▶ _TASK INSTRUCTIONS_
Copy out every line below that contains the word "button". Treat uppercase and lowercase letters as different.

▶ _DATA SECTION_
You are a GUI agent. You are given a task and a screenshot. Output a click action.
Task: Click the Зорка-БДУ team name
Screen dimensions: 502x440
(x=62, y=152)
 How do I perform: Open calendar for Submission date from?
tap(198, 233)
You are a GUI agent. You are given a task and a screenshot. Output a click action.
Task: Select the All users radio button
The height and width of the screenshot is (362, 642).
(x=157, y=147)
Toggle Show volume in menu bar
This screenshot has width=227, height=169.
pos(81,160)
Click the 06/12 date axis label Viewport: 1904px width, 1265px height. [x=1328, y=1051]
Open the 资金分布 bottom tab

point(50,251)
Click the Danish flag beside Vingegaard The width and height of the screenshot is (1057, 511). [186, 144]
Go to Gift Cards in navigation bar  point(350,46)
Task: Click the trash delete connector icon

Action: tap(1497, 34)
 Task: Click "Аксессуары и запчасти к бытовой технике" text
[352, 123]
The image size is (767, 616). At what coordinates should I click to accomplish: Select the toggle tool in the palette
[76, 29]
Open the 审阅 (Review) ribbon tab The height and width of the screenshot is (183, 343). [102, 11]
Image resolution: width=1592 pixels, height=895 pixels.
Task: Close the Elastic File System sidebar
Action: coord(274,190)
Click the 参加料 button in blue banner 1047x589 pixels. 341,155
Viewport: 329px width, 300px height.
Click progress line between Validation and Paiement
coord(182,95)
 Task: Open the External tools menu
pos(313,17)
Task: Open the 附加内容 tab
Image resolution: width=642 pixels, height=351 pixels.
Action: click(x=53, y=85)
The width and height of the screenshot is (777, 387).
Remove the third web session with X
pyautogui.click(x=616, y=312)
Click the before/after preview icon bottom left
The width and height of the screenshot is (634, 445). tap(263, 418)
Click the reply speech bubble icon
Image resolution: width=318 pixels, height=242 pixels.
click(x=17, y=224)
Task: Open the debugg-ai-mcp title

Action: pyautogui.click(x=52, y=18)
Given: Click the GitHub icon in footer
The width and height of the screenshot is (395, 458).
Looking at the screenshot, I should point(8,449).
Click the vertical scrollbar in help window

▶ _FINAL RESULT_
Task: Select the All users radio button
Click the 参加料 button in blue banner 1047x589 pixels. 341,155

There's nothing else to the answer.